Decarbonization challenge, original proposal (April, 2013)

(a pilot program proposed for YANA fellows and alumni in partnership with on and off campus organizations)

Problem:

Of the world’s major economies, the US has the largest per capita CO2 emissions. (US, 2009: 17.2 metric tons per person; Germany: 9.0 per person; Japan: 8.6 per person; China: 5.8 per person)

To keep the level of CO2 in the atmosphere within limits recognized as safe, the world, led by the US, needs to rapidly decarbonize its energy use. High emitters in the wealthy countries of the West will need to be the leading edge of this change, as developing countries are only just beginning to achieve a modern lifestyle and are still far below the per capita emissions of the US. Solutions will require both enormous investment in new energy systems — renewables and likely nuclear — and in profound behavior change by Americans. (For more information, see video references, and review the science.)

The political system in the US is currently paralyzed because of the lack of public resolve on climate and the polarization between the two parties.

Our premise: the future apparently demands a massive effort in both engineering and behavior, and to support this rapid change, we need Yale students and they need us. How can we offer social and economic incentives to a group of natural leaders to inspire new behavior, and then create a positive cascade by their example? (Providing a response to the call from engineers and leaders like Saul Griffith, Kevin Anderson and Stephen Emmott.)

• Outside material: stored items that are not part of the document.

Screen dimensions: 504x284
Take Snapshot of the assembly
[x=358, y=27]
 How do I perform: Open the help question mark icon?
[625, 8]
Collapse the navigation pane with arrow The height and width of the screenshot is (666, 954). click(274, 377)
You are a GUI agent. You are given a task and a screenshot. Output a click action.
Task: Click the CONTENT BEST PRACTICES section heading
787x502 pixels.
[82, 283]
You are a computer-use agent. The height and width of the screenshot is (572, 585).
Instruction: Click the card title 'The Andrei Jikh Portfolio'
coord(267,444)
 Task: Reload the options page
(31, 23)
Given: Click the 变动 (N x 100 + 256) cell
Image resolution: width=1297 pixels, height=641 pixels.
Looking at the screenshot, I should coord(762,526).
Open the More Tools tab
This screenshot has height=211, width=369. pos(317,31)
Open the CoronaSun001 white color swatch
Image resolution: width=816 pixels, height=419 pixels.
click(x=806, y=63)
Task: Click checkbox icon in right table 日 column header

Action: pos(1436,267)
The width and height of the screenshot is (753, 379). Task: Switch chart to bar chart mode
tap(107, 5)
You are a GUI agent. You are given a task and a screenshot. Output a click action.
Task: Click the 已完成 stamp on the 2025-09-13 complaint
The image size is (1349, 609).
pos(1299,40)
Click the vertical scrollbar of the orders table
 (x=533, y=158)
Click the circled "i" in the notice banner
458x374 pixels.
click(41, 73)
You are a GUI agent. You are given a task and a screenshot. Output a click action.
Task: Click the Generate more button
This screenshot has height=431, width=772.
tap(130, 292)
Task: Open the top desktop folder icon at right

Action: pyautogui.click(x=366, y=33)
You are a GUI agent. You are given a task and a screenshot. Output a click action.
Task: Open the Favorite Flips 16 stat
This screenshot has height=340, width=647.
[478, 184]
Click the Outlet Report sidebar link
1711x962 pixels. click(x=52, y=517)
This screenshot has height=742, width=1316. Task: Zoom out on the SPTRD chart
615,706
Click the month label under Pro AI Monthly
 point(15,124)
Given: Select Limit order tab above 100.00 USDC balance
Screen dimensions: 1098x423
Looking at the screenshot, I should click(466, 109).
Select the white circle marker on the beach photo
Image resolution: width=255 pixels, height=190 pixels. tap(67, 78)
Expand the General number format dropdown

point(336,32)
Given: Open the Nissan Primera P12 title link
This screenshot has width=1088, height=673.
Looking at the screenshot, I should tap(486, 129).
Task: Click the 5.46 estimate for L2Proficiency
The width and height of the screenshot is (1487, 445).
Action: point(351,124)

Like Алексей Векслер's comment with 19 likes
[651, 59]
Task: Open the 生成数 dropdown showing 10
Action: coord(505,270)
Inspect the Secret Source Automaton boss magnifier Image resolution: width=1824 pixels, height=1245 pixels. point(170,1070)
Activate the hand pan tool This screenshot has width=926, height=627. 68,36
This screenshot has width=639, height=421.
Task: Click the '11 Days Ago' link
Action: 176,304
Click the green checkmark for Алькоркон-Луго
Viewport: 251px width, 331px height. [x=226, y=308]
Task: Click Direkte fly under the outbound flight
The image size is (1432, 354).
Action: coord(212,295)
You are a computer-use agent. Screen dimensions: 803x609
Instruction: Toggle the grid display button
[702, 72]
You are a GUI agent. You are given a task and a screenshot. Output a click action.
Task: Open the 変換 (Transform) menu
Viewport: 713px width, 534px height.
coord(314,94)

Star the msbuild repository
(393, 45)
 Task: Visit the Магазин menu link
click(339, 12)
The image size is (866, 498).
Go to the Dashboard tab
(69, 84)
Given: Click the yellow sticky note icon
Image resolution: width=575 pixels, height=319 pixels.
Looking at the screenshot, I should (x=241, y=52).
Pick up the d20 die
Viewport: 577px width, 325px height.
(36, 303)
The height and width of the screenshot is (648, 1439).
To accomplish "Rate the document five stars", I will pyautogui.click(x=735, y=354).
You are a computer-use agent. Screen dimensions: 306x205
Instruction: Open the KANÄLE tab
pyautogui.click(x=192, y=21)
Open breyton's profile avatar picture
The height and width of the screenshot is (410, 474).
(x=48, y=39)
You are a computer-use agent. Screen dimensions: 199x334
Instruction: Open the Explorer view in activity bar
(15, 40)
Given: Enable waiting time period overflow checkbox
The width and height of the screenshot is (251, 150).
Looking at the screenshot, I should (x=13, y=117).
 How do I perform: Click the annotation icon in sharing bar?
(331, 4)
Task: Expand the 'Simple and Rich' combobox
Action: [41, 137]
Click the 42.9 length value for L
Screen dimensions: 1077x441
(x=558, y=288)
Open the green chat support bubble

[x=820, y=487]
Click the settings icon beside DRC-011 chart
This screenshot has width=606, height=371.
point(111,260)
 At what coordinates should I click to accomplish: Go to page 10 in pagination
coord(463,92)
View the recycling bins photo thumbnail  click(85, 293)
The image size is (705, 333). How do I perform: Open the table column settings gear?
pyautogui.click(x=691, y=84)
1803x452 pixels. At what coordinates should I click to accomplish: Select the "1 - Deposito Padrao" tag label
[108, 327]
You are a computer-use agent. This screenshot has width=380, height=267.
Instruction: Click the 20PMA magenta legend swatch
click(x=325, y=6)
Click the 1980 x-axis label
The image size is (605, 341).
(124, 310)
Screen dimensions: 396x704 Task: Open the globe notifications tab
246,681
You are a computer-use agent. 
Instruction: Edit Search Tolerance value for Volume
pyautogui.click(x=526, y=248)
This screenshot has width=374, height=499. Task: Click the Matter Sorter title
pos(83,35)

Can we create a catalyst to collectively help people arrive at the answers they seek?

The chart below shows the ‘business-as-usual’ scenario outlined by the IPCC. In other words, for this to come true, all we have to do is nothing.

 

Web

Solution:

The Yale Decarbonization Challenge (YDC) is inspired by this brief report from the accounting firm Pricewaterhouse. Pricewaterhouse summarizes the problem described above by stating that the global economy now needs to decarbonize by 5.1% per year. [Update: September 2014 estimate revised to 6.2% per year.]

Our goal is to decarbonize virtually all Yale alumni lifestyles by 8% per year. (A big number, but doable, particularly in discretionary choices like vacation travel — short trips, or fewer, are immediate successes. Even the attempt would be notable and would put Yale on the map for leadership.)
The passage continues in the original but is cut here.